**** Data to examine

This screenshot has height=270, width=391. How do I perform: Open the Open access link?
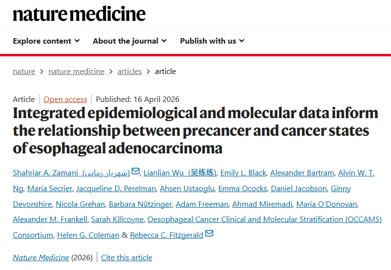tap(65, 99)
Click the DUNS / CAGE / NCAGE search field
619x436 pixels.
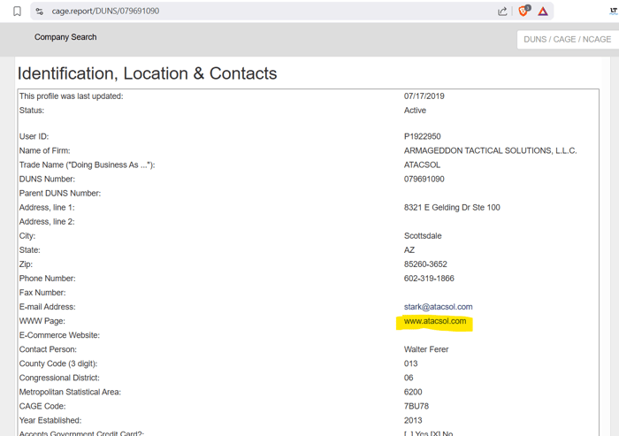pos(567,39)
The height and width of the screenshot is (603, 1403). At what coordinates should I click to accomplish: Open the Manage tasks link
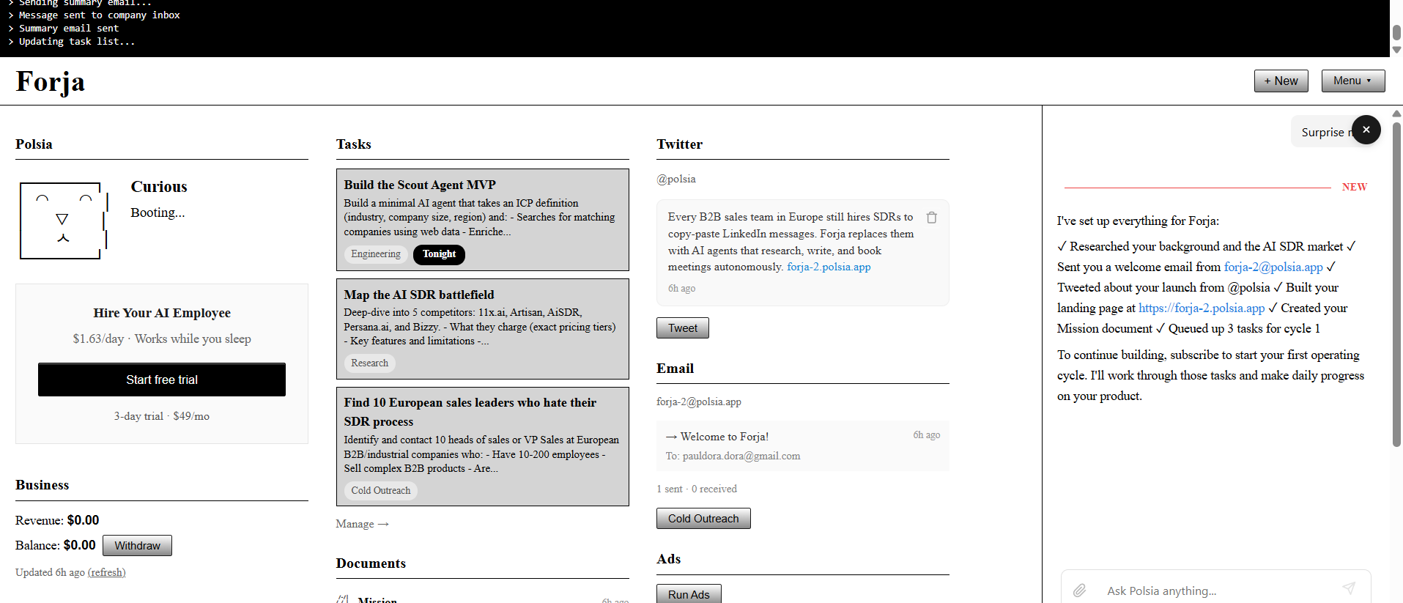(362, 524)
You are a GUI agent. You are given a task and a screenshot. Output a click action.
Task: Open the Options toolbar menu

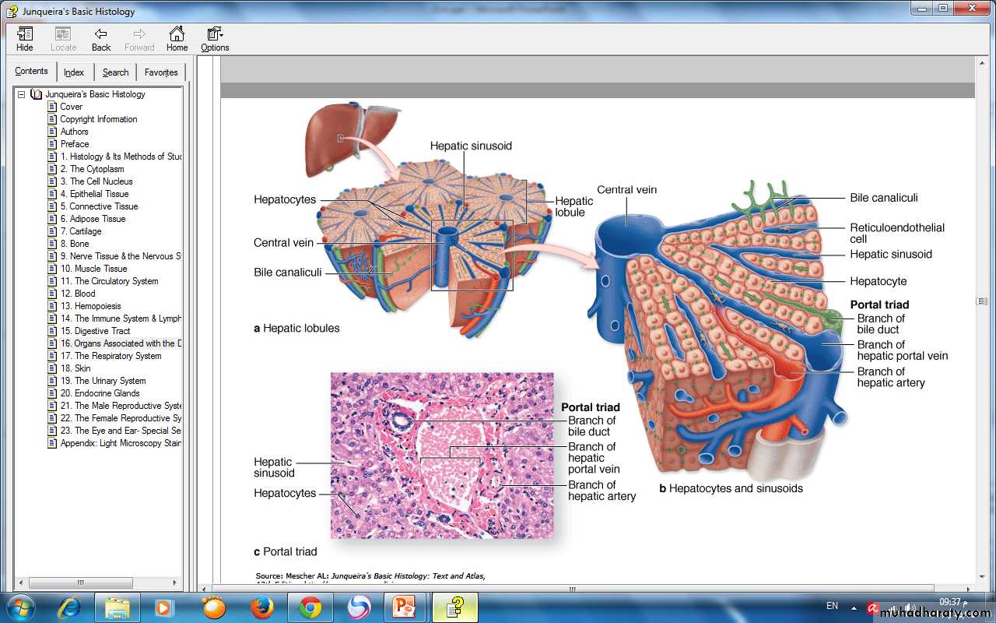pyautogui.click(x=215, y=38)
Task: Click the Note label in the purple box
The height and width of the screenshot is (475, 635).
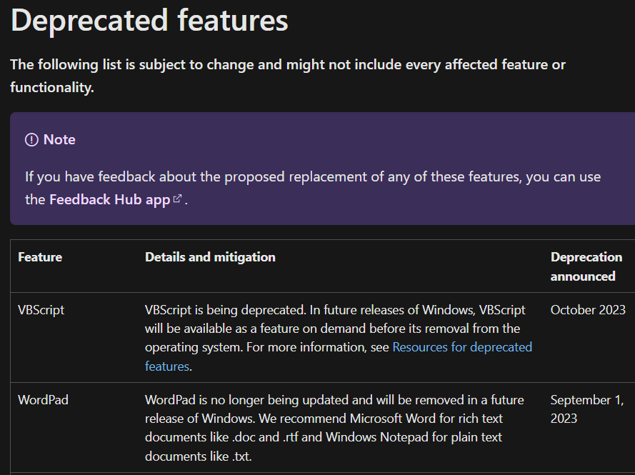Action: pos(59,140)
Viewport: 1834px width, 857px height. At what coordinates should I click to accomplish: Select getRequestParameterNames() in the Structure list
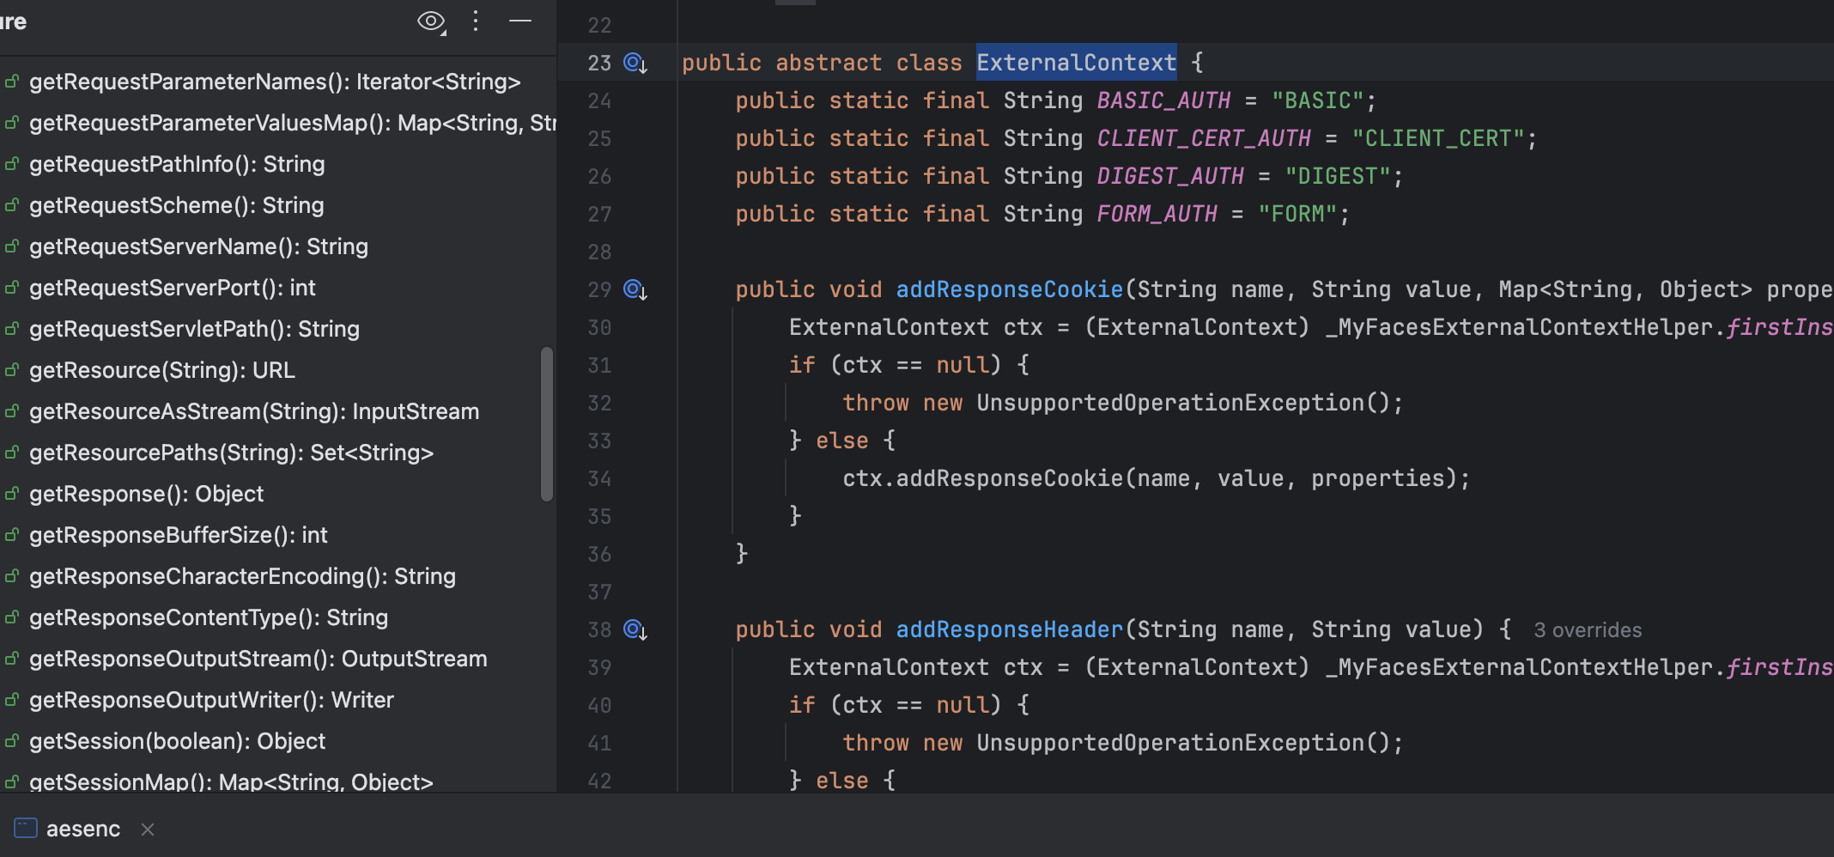tap(274, 82)
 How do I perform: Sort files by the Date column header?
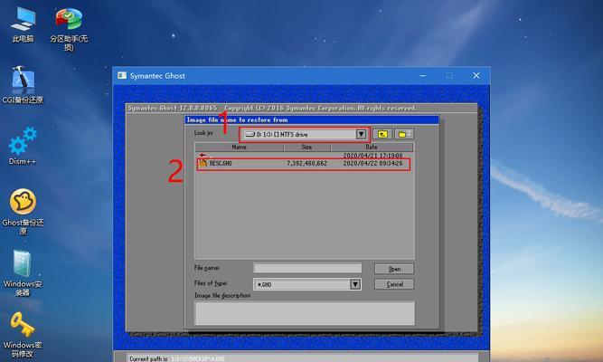pos(372,147)
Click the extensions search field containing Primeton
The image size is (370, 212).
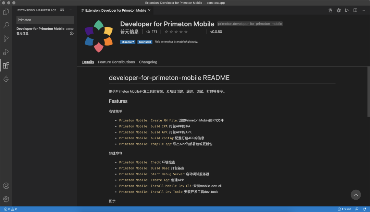click(45, 20)
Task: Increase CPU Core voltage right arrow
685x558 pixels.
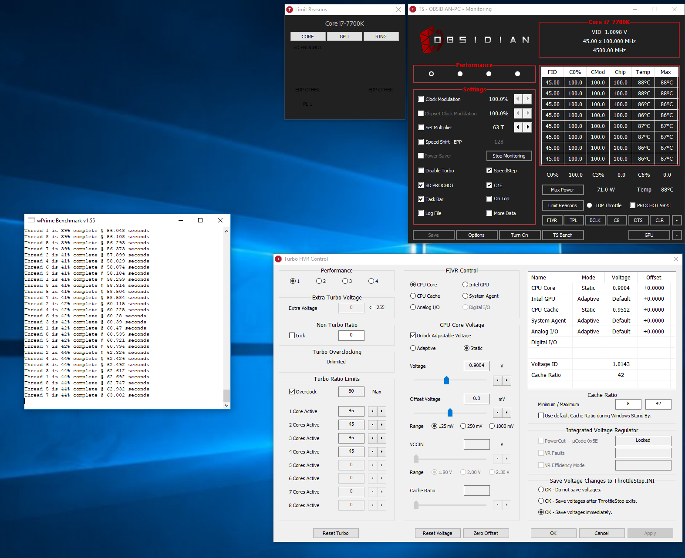Action: (x=506, y=380)
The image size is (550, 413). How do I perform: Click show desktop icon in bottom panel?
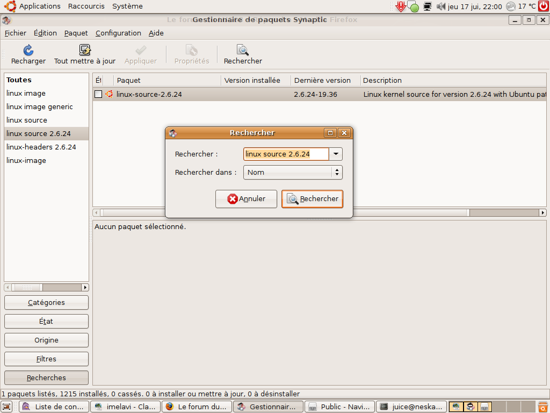pos(6,407)
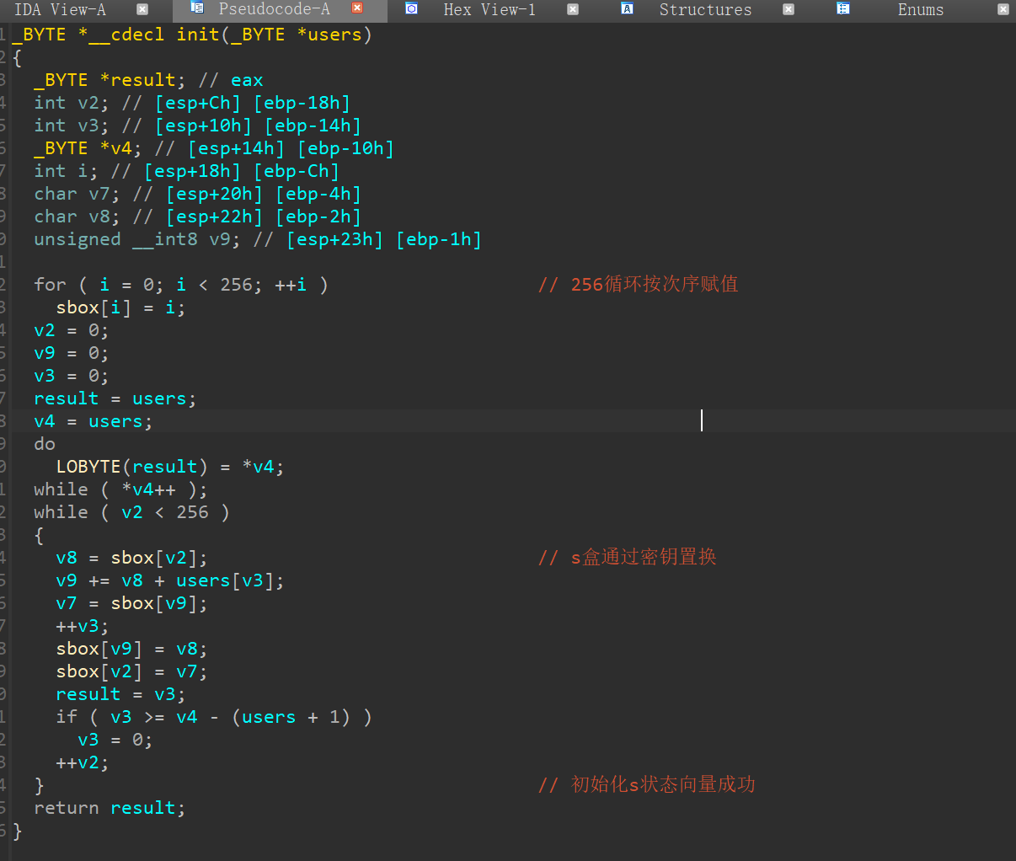Viewport: 1016px width, 861px height.
Task: Click the Hex View-1 tab icon
Action: [411, 9]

********

About this exercise » Restate exactly the lines that start at the "Task: Increase CPU Core voltage right arrow" line and end with the last line of the material above, leaving out the pictures.

Response area »
Task: Increase CPU Core voltage right arrow
685x558 pixels.
Action: (x=506, y=380)
The image size is (550, 413). How do I perform: Click show desktop icon in bottom panel?
pos(6,407)
Viewport: 1016px width, 861px height.
Task: Click the Hex View-1 tab icon
Action: [411, 9]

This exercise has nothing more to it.